Federated Learning with Sample-level Client Drift Mitigation
Haoran Xu, Jiaze Li, Wanyi Wu, Hao Ren
TL;DR
This work tackles the non-IID data challenge in Federated Learning by revealing that client drift originates from biases across individual local samples and that these biases vary dynamically during training. It introduces FedBSS, a two-stage approach with a warmup phase for diversified knowledge and a bias-aware progressive learning stage that uses loss-based sample ranking and an uncertainty-derived boundary to partition samples into unbiased and biased groups, gradually incorporating biased samples via a cosine-based schedule. Empirical results across label-skew, feature-skew, and noisy-label scenarios show that FedBSS consistently outperforms state-of-the-art baselines, with pronounced gains on larger models and more heterogeneous data, demonstrating scalability and robustness. The method offers a practical mechanism to mitigate heterogeneity in real-world FL deployments by leveraging fine-grained sample information rather than solely focusing on global-update calibration or server-side aggregation strategies.
Abstract
Federated Learning (FL) suffers from severe performance degradation due to the data heterogeneity among clients. Existing works reveal that the fundamental reason is that data heterogeneity can cause client drift where the local model update deviates from the global one, and thus they usually tackle this problem from the perspective of calibrating the obtained local update. Despite effectiveness, existing methods substantially lack a deep understanding of how heterogeneous data samples contribute to the formation of client drift.

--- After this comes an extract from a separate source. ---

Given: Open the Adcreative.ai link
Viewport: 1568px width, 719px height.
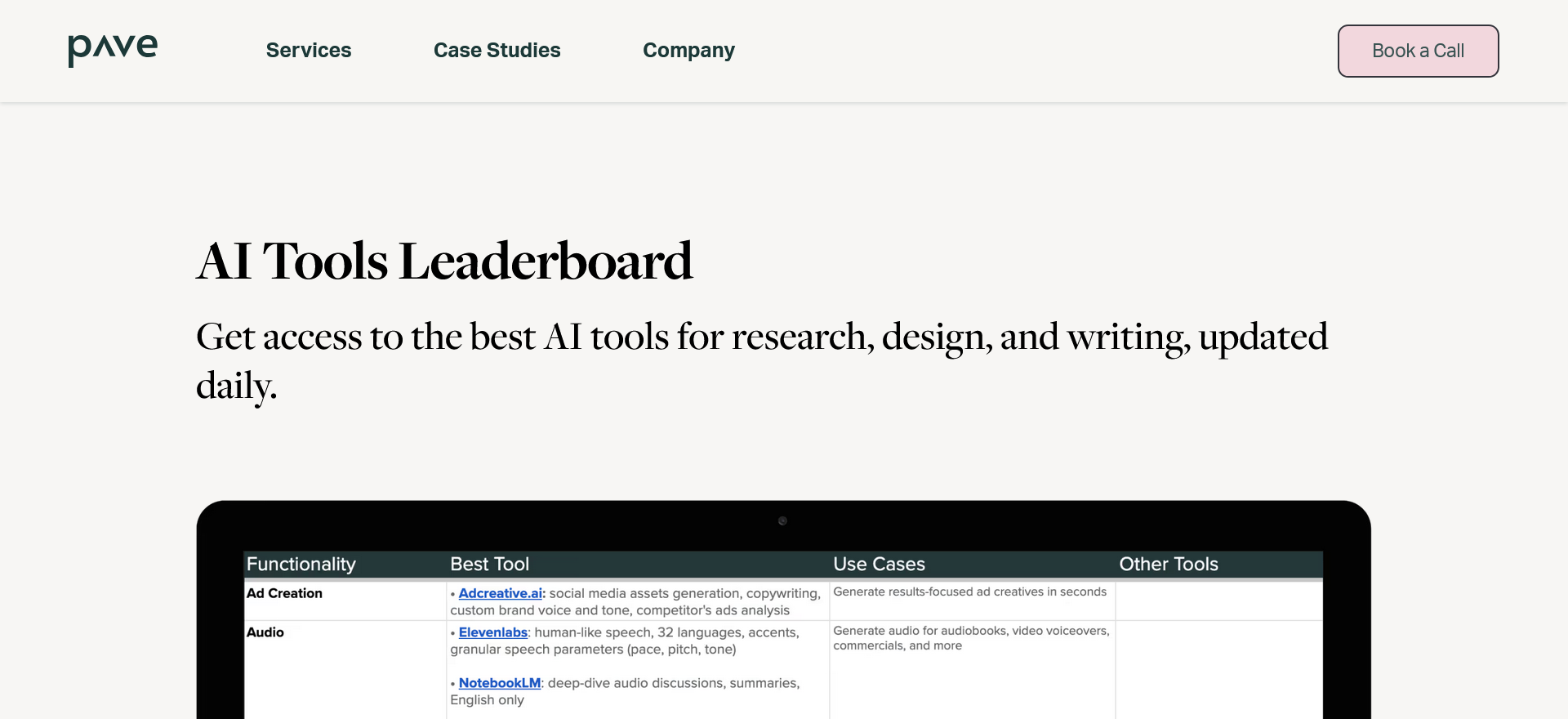Looking at the screenshot, I should point(500,593).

In this paper, we bridge this gap by identifying that the drift can be viewed as a cumulative manifestation of biases present in all local samples and the bias between samples is different. Besides, the bias dynamically changes as the FL training progresses. Motivated by this, we propose FedBSS that first mitigates the heterogeneity issue in a sample-level manner, orthogonal to existing methods. Specifically, the core idea of our method is to adopt a bias-aware sample selection scheme that dynamically selects the samples from small biases to large epoch by epoch to train progressively the local model in each round. In order to ensure the stability of training, we set the diversified knowledge acquisition stage as the warm-up stage to avoid the local optimality caused by knowledge deviation in the early stage of the model. Evaluation results show that FedBSS outperforms state-of-the-art baselines. In addition, we also achieved effective results on feature distribution skew and noise label dataset setting, which proves that FedBSS can not only reduce heterogeneity, but also has scalability and robustness.